In their paper “Grokking: Generalization Beyond Overfitting On Small Algorithmic Datasets”, the authors present certain conclusions on Grokking and generalisation:
- Neural networks can generalise to empty slots in various binary op tables.
- Validation accuracy can abruptly climb from chance level to perfect generalisation long after significant overfitting. This is referred to as ‘grokking.’
- For a variety of binary operations, there have been data efficiency curves.
- Empirically when the dataset size drops, the amount of optimisation necessary for generalisation rapidly increases.
- Weight decay is especially helpful at improving generalisation on the tasks of grokking.
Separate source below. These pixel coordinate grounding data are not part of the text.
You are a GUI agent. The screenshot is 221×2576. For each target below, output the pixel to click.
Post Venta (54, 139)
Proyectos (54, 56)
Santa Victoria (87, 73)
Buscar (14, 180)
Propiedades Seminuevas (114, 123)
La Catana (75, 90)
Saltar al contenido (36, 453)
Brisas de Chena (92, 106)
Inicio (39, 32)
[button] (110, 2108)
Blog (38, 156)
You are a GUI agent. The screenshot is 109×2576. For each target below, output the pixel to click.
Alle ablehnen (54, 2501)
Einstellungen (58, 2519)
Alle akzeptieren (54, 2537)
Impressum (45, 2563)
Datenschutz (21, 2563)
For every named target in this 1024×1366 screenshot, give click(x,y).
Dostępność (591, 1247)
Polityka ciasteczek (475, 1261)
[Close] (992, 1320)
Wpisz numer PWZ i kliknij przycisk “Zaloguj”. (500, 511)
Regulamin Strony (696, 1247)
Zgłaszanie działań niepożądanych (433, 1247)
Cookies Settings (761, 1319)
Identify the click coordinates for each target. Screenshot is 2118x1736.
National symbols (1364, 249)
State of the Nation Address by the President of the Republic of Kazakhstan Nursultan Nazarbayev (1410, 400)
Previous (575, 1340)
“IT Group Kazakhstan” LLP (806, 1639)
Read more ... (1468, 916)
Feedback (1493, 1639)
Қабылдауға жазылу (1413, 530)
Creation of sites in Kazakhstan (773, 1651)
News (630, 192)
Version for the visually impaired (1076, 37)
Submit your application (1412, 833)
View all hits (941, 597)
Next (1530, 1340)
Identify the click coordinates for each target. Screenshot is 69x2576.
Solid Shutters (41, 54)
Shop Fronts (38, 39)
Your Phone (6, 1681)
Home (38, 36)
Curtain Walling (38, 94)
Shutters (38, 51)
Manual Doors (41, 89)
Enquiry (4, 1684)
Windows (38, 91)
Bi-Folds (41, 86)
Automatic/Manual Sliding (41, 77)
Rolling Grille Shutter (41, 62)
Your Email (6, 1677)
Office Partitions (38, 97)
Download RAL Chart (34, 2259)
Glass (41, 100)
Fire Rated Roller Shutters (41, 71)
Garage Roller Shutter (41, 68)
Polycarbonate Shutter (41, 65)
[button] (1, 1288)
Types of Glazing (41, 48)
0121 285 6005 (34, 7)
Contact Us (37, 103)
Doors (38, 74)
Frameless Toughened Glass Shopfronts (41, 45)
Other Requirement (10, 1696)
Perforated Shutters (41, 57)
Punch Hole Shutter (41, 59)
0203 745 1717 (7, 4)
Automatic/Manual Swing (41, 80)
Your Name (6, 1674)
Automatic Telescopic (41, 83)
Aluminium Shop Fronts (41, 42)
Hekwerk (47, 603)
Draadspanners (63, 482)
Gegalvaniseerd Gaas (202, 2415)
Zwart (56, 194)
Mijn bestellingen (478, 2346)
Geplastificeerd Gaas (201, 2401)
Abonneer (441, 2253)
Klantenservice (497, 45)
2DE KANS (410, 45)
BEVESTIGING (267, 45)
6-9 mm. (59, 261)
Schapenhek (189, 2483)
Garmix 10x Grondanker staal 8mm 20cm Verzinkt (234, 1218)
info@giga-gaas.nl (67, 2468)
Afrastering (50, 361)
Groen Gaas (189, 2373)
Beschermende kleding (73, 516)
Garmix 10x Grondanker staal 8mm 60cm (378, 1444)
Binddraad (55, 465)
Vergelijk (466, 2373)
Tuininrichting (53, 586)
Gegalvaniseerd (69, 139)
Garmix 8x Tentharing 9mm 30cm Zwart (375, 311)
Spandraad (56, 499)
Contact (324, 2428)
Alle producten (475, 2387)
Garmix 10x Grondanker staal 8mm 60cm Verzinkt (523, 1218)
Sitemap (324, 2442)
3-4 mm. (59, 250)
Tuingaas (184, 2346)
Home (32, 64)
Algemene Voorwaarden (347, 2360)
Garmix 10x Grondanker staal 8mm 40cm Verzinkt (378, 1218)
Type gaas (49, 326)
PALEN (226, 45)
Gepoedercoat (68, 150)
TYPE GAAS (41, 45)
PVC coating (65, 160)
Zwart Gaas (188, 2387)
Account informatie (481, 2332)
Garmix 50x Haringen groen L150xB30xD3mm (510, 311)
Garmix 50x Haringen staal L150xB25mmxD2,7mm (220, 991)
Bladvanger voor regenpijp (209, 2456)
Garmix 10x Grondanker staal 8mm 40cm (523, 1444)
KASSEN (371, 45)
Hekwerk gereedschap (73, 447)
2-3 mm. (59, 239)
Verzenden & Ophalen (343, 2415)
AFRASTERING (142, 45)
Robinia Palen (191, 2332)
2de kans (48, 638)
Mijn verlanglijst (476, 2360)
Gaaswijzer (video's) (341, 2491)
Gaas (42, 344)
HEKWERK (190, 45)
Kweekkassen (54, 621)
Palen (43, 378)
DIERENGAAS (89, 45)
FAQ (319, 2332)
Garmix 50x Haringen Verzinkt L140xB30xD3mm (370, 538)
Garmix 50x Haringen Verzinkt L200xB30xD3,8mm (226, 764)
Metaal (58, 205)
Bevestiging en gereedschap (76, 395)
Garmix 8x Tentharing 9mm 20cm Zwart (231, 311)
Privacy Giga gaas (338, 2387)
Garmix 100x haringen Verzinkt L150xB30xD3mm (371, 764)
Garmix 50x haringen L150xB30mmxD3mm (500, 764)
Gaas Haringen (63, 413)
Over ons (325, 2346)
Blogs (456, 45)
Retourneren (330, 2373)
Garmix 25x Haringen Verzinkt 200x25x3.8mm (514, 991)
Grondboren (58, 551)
- Symbol embeddings discovered by these networks occasionally reveal the discernible structure of the mathematical objects represented.
Deep learning practitioners see small improvements in validation accuracy after validation loss stops decreasing. A double descent of validation loss has been observed in rare cases, and is seen as an outlier.
The researchers saw enhanced generalisation after initial overfitting occurs for a range of models, optimisers, and dataset sizes. Such behaviours are typical for all the binary operations for dataset sizes close to the minimal dataset size for which the network generalised within the allotted optimization budget, the researchers noted. For larger dataset sizes, the training and validation curves tend to be in alignment.
Researchers have used convolutional neural networks to investigate a large variety of generalisation or complexity measures to identify which are predictive of generalisation performance. Flatness-based measurements that evaluate the trained neural network’s sensitivity to parameter perturbations are shown to be the most predictive. Power et al. have hence hypothesised that the grokking phenomenon reported was caused by SGD noise forcing optimisation to flatter/simpler solutions that generalise better.
Moreover, the researchers noticed an interesting phenomenon: The number of optimisation steps needed to hit a given level of performance increases quickly as the size of the training dataset is reduced. Since this represents a way to trade compute for performance on smaller amounts of data, it would be useful to investigate in future work whether the effect is also present for other datasets.